Mossley 4 - 2 AFC Fylde

I know that is going to seem like I'm being unnecessarily grumpy but despite the large number of goals scored this wasn't a particularly good game.

The ball might have found the back of the net six times but little happened between each of those occasions other than the odd rain shower and the slow, inexorable passing of time.

Not that any of these moans and petty complaints will bother anyone from Mossley much though as in scoring the majority of those six goals they arrested a run of two consecutive defeats with a victory and did so having had to twice come from behind.

Following a ponderous start the game briefly burst into a modicum of life in the 12th minute when Fylde centre half Danny Monkton took full advantage of being left unmarked during a corner kick to head his side in front.
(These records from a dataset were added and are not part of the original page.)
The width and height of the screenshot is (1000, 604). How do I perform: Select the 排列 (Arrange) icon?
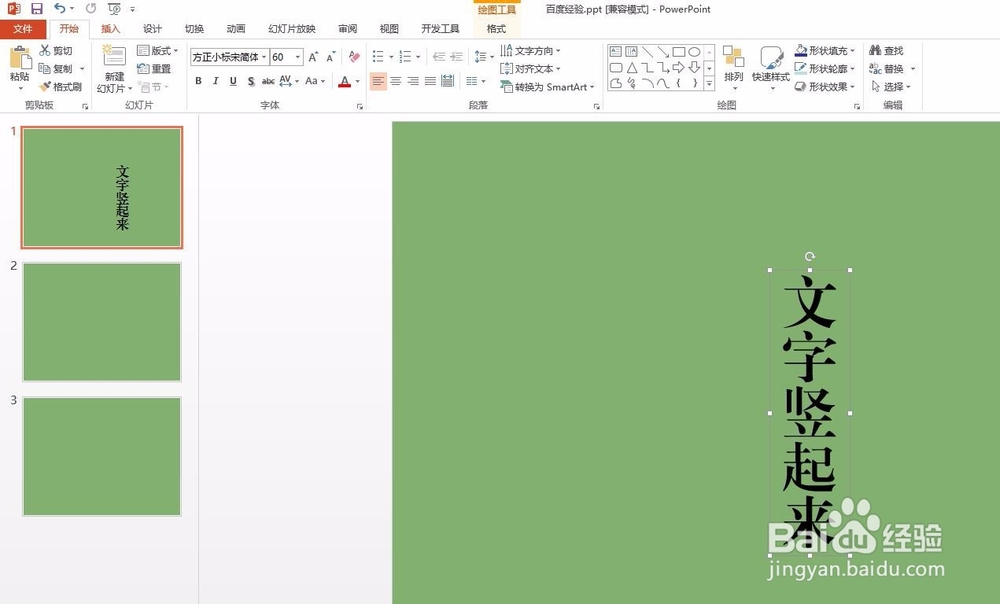click(733, 66)
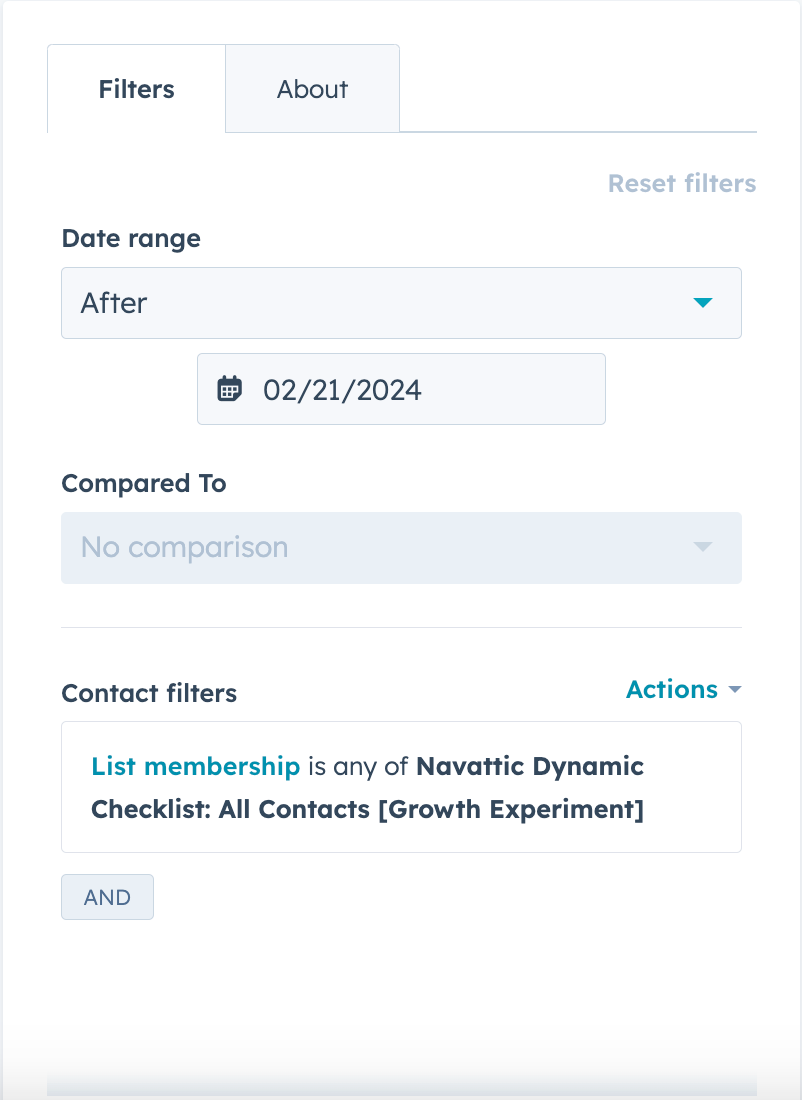Click the 'is any of' operator text

click(x=358, y=767)
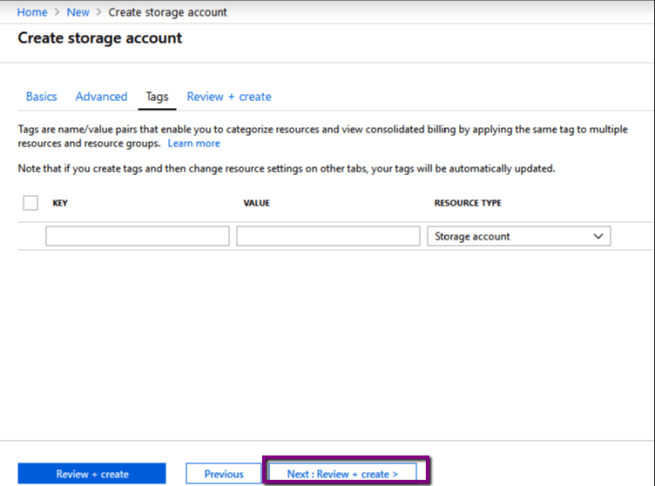Open the Advanced tab

[x=101, y=97]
The match then returned to being a languid affair until it was Mossley's turn to fleetingly break the tedium midway through the half when Michael Fish put home side back on level terms with a neat near post header from a Steve Settle cross. To 'borrow' a tweet from another Mossley supporter, it had to be Fish on Good Friday. And, of course, a cross too.

As far as noteworthy moments go that was it for the opening period and the prospects for a better second half didn't look good as both teams continued to toil away to little effect immediately after the interval.
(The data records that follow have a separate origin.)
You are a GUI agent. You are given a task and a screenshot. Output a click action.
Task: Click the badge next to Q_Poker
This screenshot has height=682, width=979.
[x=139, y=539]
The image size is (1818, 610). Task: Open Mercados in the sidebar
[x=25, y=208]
Finally though the match developed a pulse – albeit a faint and erratic one – around the hour mark and did so in bizarre circumstances. A rush of blood saw Settle split his own defence wide open with a pass that put Fylde's Michael Barnes clean through on goal and despite having to carry the ball some distance, the visiting number nine kept his nerve to calmly put the ball past the advancing Peter Collinge and his team back in front.

If he'd applied the same assuredness in finishing not soon after it's almost certain he'd have given his side the three points. Instead of doubling his sides advantage though Barnes sent an easier chance bobbling past the upright. It proved to be a costly miss too as less than a minute later their lead was cancelled out for the second time in the match. Chris McDonagh powered through two challenges on a run into the penalty area and after playing a short pass out wide to Settle, the ball was hit low across the face of the six yard box and and tapped home by Matty Kay.

Another five minutes then elapsed before Settle got the opportunity to atone for his error which had given Fylde the lead for the second time when Mossley were awarded, somewhat fortuitously, a free-kick just outside the visitors penalty area. Actually erroneously would probably be a better description given that the only offence that took place, a handball, was committed by a player in a white shirt.

Incorrect decision or not, Settle stepped up and arced a shot around the wall and towards the top corner of the goal which substitute keeper Dave Stevenson did astonishingly well to get a hand on. He only succeeded however in pushing the powerfully struck effort onto the inside of the post, from where it bounced across the line to put Mossley ahead for the first time.

It was a lead that never looked like being lost either as the home side soaked up the pressure being put on them by Fylde with little discomfort. In fact for all the possession the visitors enjoyed in the closing stages of the match, it was Mossley who always looked the side more likely to score next through the pace of their breakaway attacks and that's just what they did with three minutes remaining. Settle cut in from the right wing and hit a shot which took a deflection off a defender and then Matty Kay (who'd began the move three-quarters of the way back up the pitch) to take it past Stevenson and seal the win.

There's no question that Fylde can feel aggrieved to come away from the match empty handed but that's football - sometimes you don't get what you deserve and even the most blinkered Mossley supporter must admit that they at least deserved a point.

Then again, its happened to us so often that it's not funny any more so it's nice to experience the situation from the other side for once and wallow in that warm, comfy and smug feeling it brings.